Tuesday, February 10, 2009

Let Them Eat Cake

Now, concentrate here, because I'm only going to say this once. Our 'locally elected representives' don't have a clue.
Yes, I know we are in a crisis, particularly here in Mojácar, where there isn't enough funds in the town hall to pay the 135 employees plus eight councillors their fourteen payments per year, plus social security. Spain, as the Gentle Reader will be aware, introduced the idea of two (or sometimes three) extra payments for the staff during Franco's time. When it comes to trashing the old sod, the workers are ready with their rocks and banners but, please don't raise the subject about the extra payments, muchas gracias. Or how public employees, known as funcionarios, have their jobs for life. Both measures introduced by the mad Generalísimo.
So, Mojácar, a town of 8,000 inhabitants and with its employees, mostly taken from the families who were briefly... indecisive when it came to voting on local elections over the years. Now, since the money is getting scarse - no more building licences for a start while the crisis grinds on - the town is having to cut back.
Can it pay the school-bus company, for example?
Enter, stage left, the Government. José Luis Rodriguez Zapatero has released monies to all the town halls of Spain, according to their size (as counted by the padrón, the town hall registry), to create some employment and generally let us subjects and vassals know that they are fondly thinking about us up in their ivory towers.
Cake, you might say.
In fact, of the 8,000 million euros earmarked for us townies, an impressive 2% - that's 160 million euros - will be spent on billboards to remind us of the Government's generosity.
Each town has a plan to spend their own particular wallop - and no doubt, another plan as to where to site the spiffy government billboard.
In Mojácar, where we have a crisis of monumental proportions, we are going to spend our 1,200,000 euros on, of all things, tarmac.
You see, we once had a football field. It's actually the old cemetery up in the pueblo, but, and I've boned up on this, it's been a football field for better than half a century. Since our team is crap, it's actually done service as a parking lot for the past ten years, plus as an amusement park during the fiestas and a market-place on Wednesdays, weather permitting, since moved further down the hill. The team, or at least those of our young men who enjoy soccer, can practice in Garrucha next door.
The Campo de Fútbol was therefore used as a car-park, an overflow for our mountain village with its narrow streets and rare parking spaces. The shop-keepers, bar owners, 135 town hall employees and so on used most of the spaces, with the remainder going to the visitors, the punters, the customers, tourists and ordinary residents who make up the balance of local society.
Then, a couple of years ago, we despatched the football field once and for all by building a huge swimming pool and indoor sports-centre which took up almost half of the space, plus a swanky plant nursery with an electric roof and hydroponics for the kids to study nature. We were left with half a football field - or, if you prefer, half a car-park, which, with the same number of town hall employees and bar owners as ever, left no space for the thirsty visitors and their cars.
Well, our Lords, (Ladies) and Masters said, we are going to build a three-storey car-park on the half of the football field that remains, bringing the parking back to what it was before.
But they didn't because no one would pick up the tender.
However, the nursery was soon abandoned because no one would look after it. Then, as the crisis bit deep, the sports centre with its somewhat redundant swimming-pool was left unfinished - at least until happier days - and more building licences - and the moderately superfluous solar-heating was never installed and we were left with... half of the car-parking space we had five years ago.
Besides being well out of pocket.
So, the bail-out money that the Government is graciously sending us... is to be used to tarmac the surviving half of the municipal parking lot (can't have them leaving their cars on gravel, now, can we?). Hard thought must have gone into that one.
What the hell - I'll say it again. Our locally elected representatives just don't have a clue.

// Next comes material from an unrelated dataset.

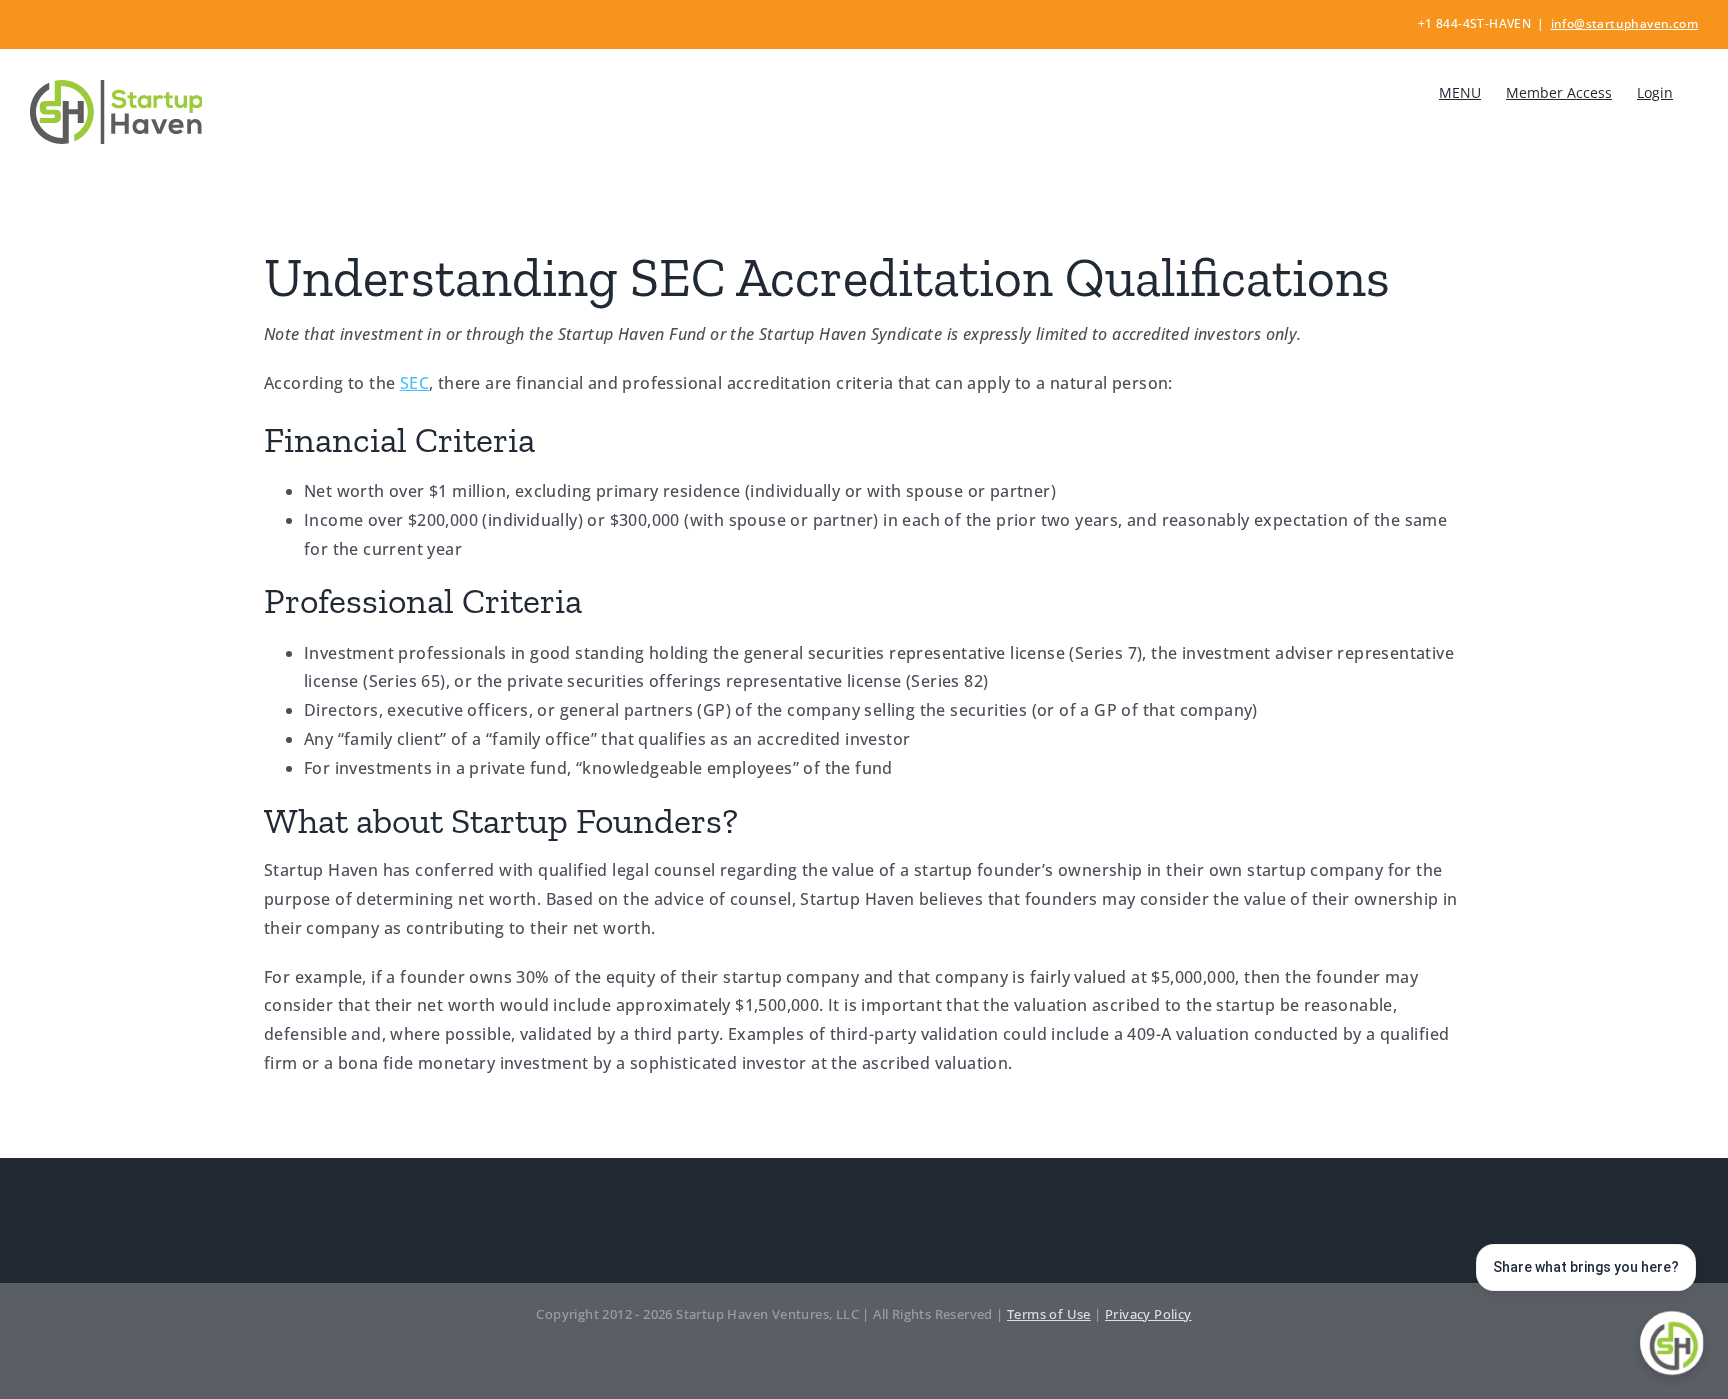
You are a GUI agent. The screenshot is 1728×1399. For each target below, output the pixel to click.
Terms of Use (1049, 1314)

Later: So, what has your town hall spent its wallop from the Government on? See here.

4 comments:

Eamon said...

I know of the two payments - summer and Christmas - but what is the third one?

Lenox said...

Normally, there's just two extra payments, but some colectivos have a special convenio for three payments. I think that 'la banca' is one of them (I'll check).

Lenox said...

A friend worked with BanCaja in the seventies. When he got there - they were paying !six! extra payments ('pagas extraordinarias') and when he left in 1977, they paid an 'extra' every month of the year!
He also confirms that Franco originated the idea of two extra 'pagas' for all workers in Spain.

Eamon said...

Many thanks for that information and also now I know what a funcionario is.